TEATRO 

Rodolfo Meléndez Sánchez 

 

 

El teatro mexicano mantiene cierta presencia en el panorama cultural del país, aunque sigue enfrentando dificultades que van más allá de la producción artística. El principal desafío continúa siendo atraer espectadores a las salas 

A diferencia de otros sectores comerciales, las compañías teatrales no diseñan un producto a partir de una demanda detectada. En el teatro ocurre el proceso inverso. La obra ya existe y después se debe localizar al público dispuesto a verla. Esta condición obliga a desarrollar estrategias específicas para cada proyecto, con el objetivo de lograr convencer a potenciales asistentes de invertir tiempo y dinero en una experiencia cuyo valor solo puede comprobarse una vez que comienza la función. 

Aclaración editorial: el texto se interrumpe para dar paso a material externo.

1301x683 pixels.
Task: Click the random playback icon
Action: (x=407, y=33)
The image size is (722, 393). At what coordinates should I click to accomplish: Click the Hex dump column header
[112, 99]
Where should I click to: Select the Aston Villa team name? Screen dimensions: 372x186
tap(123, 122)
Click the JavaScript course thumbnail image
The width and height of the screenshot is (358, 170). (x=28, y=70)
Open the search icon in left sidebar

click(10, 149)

Especialistas en mercadotecnia escénica señalan que la tarea no consiste únicamente en vender boletos. También implica construir una relación duradera con la audiencia y acercarse a sectores que nunca han considerado el teatro como una opción de entretenimiento. En muchos casos, las personas prefieren los conciertos, eventos deportivos o plataformas de streaming. 

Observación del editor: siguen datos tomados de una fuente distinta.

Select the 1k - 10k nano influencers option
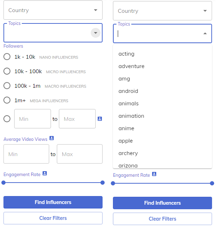This screenshot has width=220, height=233. pos(7,57)
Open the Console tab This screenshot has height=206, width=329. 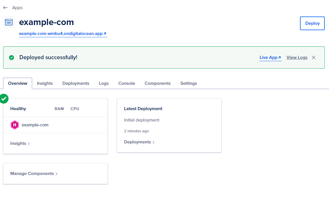[x=127, y=83]
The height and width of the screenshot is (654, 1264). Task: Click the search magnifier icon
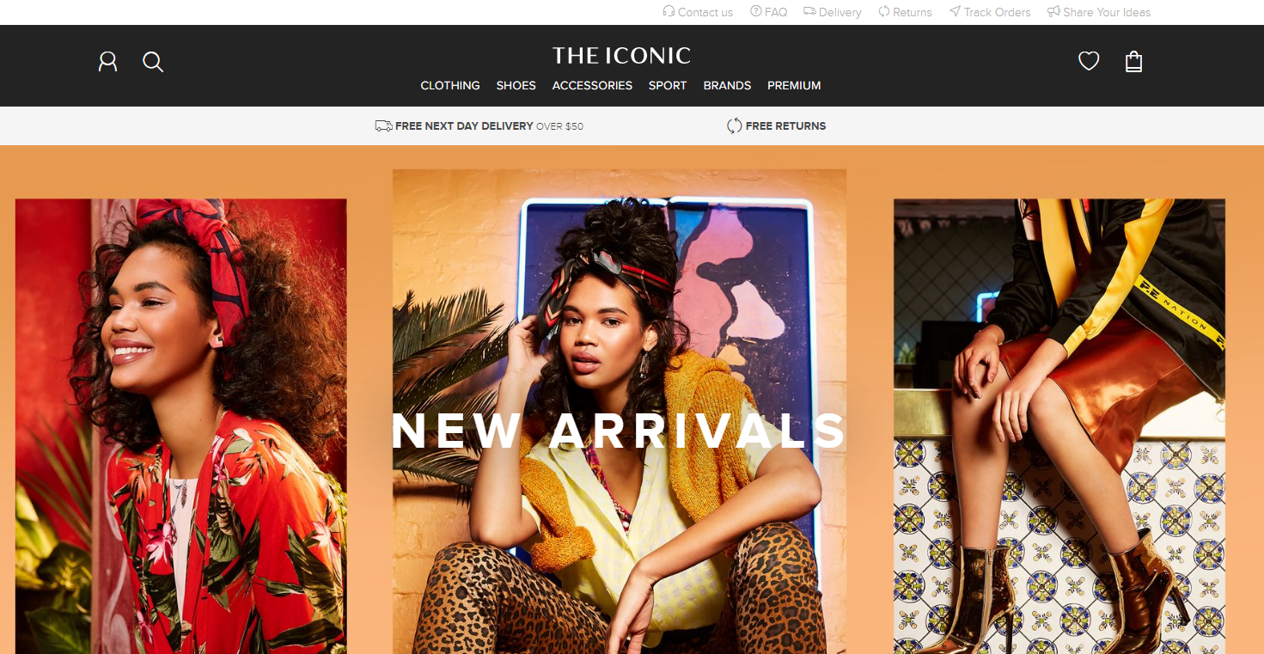[153, 62]
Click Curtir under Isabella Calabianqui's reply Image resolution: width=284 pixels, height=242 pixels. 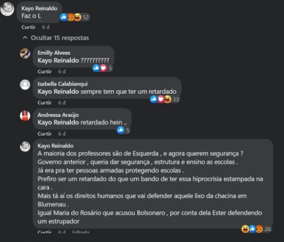45,102
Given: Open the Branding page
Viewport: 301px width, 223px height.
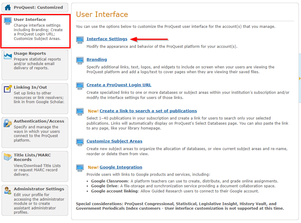Looking at the screenshot, I should [97, 59].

De acuerdo con datos del Sistema de Información Cultural y del Inegi, México cuenta con 738 teatros registrados oficialmente. De ellos, 158 se localizan en la Ciudad de México y 580 en el resto de las entidades federativas. El 65 por ciento pertenece a instituciones públicas y organismos gubernamentales, mientras que el 35 por ciento corresponde a espacios privados e independientes. 

Las cifras muestran una recuperación gradual del sector tras la pandemia. En 2025, el 21 por ciento de la población de 12 años y más asistió al menos una vez a una representación teatral durante el año. La proporción supera el 17.3 por ciento registrado después del periodo de confinamiento sanitario. 

El crecimiento de la audiencia ha estado acompañado por cambios en los hábitos de consumo. Internet y las redes sociales son la principal vía mediante la cual el público conoce la oferta escénica. Sin embargo, los especialistas advierten que la interacción digital no garantiza la compra de entradas. 

La construcción de una marca teatral también es importante. Logotipos, colores, campañas gráficas, fotografías y contenidos digitales son la identidad diseñada para distinguir a cada compañía dentro de la oferta cultural. 

Otro elemento decisivo es el llamado boca a boca. Las recomendaciones de familiares, amistades o personas de confianza siguen siendo uno de los factores con mayor influencia en la decisión de compra. Esto ocurre porque el teatro presenta una característica singular. El público desconoce el resultado final de la experiencia hasta que va y mira la obra. 

Durante una mesa de diálogo organizada por Fundación BBVA, el dramaturgo y director Luis de Tavira recordó que más del 90 por ciento de los mexicanos nunca ha asistido al teatro. Para él, esa realidad plantea una duda sobre la presencia de los teatros en el país. Y la meta sigue siendo que más personas crucen la puerta de un teatro y regresen después de la primera función.